On a linked-quarter basis, noninterest income increased by $7.3 million, or 29.7%, primarily attributable to increases in income from mortgage banking activities and indirect lending activities of $5.8 million and $2.1 million, respectively. These increases occurred primarily due to increased gain on sale of mortgage and indirect loans of $7.7 million and $2.2 million, respectively, from growth in sales of $76.2 million and $97.8 million, respectively. See "Analysis of Indirect Lending" and "Analysis of Mortgage Lending" tables below.
Noninterest Expense
Noninterest expense was $38.6 million for the quarter, an increase of $6.0 million, or 18.3%, as compared to the same period in 2014.
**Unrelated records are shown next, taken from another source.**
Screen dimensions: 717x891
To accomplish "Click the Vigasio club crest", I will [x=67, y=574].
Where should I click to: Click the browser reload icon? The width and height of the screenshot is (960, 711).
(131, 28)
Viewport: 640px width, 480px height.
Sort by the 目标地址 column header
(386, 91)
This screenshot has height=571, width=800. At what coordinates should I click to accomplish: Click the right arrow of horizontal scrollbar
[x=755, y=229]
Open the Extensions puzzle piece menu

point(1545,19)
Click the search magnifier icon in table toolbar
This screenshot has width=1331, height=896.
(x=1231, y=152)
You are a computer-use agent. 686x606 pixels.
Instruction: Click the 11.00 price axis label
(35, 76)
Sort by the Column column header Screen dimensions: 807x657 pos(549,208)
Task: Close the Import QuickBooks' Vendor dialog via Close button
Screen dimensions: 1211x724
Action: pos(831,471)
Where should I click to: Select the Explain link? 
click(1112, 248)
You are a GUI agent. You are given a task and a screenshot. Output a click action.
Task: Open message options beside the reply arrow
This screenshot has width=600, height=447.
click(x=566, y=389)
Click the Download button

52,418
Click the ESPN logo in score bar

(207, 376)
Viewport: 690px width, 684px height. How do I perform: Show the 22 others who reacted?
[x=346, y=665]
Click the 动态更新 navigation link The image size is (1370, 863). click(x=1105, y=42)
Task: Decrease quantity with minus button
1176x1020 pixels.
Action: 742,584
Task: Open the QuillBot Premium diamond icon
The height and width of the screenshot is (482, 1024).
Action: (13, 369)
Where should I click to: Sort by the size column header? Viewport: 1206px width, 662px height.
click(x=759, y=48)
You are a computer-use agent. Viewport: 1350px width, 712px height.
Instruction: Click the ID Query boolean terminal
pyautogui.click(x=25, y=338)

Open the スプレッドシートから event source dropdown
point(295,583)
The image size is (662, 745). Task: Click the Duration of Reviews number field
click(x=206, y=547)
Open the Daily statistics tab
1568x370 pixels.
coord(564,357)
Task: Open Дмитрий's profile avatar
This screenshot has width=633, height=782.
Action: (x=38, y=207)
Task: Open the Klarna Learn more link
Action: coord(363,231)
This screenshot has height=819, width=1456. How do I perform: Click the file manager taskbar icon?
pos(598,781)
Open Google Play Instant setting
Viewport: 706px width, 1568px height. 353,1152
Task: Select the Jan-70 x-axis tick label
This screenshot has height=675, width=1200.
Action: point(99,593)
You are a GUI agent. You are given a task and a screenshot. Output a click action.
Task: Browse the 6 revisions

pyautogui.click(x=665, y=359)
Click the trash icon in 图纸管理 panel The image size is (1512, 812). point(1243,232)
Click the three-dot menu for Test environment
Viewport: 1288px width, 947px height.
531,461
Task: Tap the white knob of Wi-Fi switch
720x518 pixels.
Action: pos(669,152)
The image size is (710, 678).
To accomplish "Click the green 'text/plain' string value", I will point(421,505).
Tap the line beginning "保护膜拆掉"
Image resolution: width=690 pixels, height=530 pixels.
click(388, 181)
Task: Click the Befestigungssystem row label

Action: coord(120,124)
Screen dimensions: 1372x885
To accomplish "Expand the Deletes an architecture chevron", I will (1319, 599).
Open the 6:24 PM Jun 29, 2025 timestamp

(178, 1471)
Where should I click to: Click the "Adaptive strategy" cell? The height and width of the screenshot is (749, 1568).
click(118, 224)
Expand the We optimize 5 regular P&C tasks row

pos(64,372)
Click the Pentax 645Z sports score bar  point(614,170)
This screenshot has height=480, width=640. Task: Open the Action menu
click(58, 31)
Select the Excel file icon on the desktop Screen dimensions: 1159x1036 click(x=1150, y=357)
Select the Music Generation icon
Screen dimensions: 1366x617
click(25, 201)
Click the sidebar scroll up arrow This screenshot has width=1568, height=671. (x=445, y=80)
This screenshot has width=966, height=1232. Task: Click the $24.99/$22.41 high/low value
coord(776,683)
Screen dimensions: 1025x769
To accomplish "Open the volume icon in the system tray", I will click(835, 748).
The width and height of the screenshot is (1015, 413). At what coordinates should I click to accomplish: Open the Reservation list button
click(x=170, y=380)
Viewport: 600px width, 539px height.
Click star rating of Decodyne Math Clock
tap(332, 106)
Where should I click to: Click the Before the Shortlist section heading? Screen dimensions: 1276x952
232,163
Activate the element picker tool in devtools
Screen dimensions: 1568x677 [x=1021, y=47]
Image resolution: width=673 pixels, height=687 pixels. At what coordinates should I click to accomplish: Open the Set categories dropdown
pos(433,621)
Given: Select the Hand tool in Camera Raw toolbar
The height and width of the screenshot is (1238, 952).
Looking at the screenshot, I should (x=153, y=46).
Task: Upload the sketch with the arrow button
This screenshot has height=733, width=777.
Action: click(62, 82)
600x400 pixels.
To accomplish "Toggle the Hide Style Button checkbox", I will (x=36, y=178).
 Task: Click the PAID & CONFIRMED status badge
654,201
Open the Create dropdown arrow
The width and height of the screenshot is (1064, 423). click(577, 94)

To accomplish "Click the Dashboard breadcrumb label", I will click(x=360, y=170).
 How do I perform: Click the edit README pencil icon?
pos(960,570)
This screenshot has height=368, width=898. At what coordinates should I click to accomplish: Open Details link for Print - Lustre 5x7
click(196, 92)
Salaries and benefits expense has increased due to the growth in employees and locations and the associated administrative support functions as the Company continues to grow. Salaries and benefits increased by $2.7 million, or 17.0%, year over year.
Commissions expense increased $2.7 million, or 77.5%, compared to the same period in 2014. This increase corresponds to the growth in mortgage loan production, which increased $292.2 million or 91.1% compared to the same period in 2014.
Net occupancy and communication also increased $905,000, or 25.7%, year over year, due to the Bank's continued growth during the period.
On a linked-quarter basis, noninterest expense increased by $2.0 million, or 5.4%, primarily due to an $896,000 increase in salaries and benefits and a $615,000 increase in commissions for the quarter.